Start of Extract provided

Now, the idea that the barrier to entry is growing, because the code is becoming more difficult and complex, seems like a non-objection. What is the barrier to working on the MS Windows kernel? Now there's a barrier. Linux has no barriers of that kind. The barrier is only yourself. You have the code. You have the brain. Start hacking. Kernel hacking is not a dark art. Nor is it tic-tac-toe. It's not for everybody. But it is for anybody.

In any case, thanks for the comments, Dave. I think linux-kernel is a better place for future discussion of this issue though. Hopefully that post will get a reply. ;-)

Mailing List Stats For This Week

We looked at 983 posts in 4191K.

There were 317 different contributors. 150 posted more than once. 114 posted last week too.

The top posters of the week were:

1. Posix Threads (pthreads) In Linux

23 Aug 2000 - 1 Sep 2000 (208 posts) Archive Link: "SCO: "thread creation is about a thousand times faster than on native Linux""

End of Extract provided
Start of Recorded information

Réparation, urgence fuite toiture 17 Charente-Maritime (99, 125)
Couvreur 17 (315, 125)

End of Recorded information

Challenge A: Reproduce the part of the Linux kernel extract above that opens with the words containing "In any case, thanks" and closes with "posts in 4191K.".
Challenge B: Decide whether each statement agrees with the Linux kernel extract above. Answer yes or no for each, and quote the deciding words. (i) Kernel hacking is described as being for everybody. (ii) Linux is said to have no barriers of the kind found with the MS Windows kernel. (iii) The week's list drew 317 different contributors.

Exercise result A:
In any case, thanks for the comments, Dave. I think linux-kernel is a better place for future discussion of this issue though. Hopefully that post will get a reply. ;-)

Mailing List Stats For This Week

We looked at 983 posts in 4191K.

Exercise result B:
(i) No: "It's not for everybody."
(ii) Yes: "Linux has no barriers of that kind."
(iii) Yes: "There were 317 different contributors."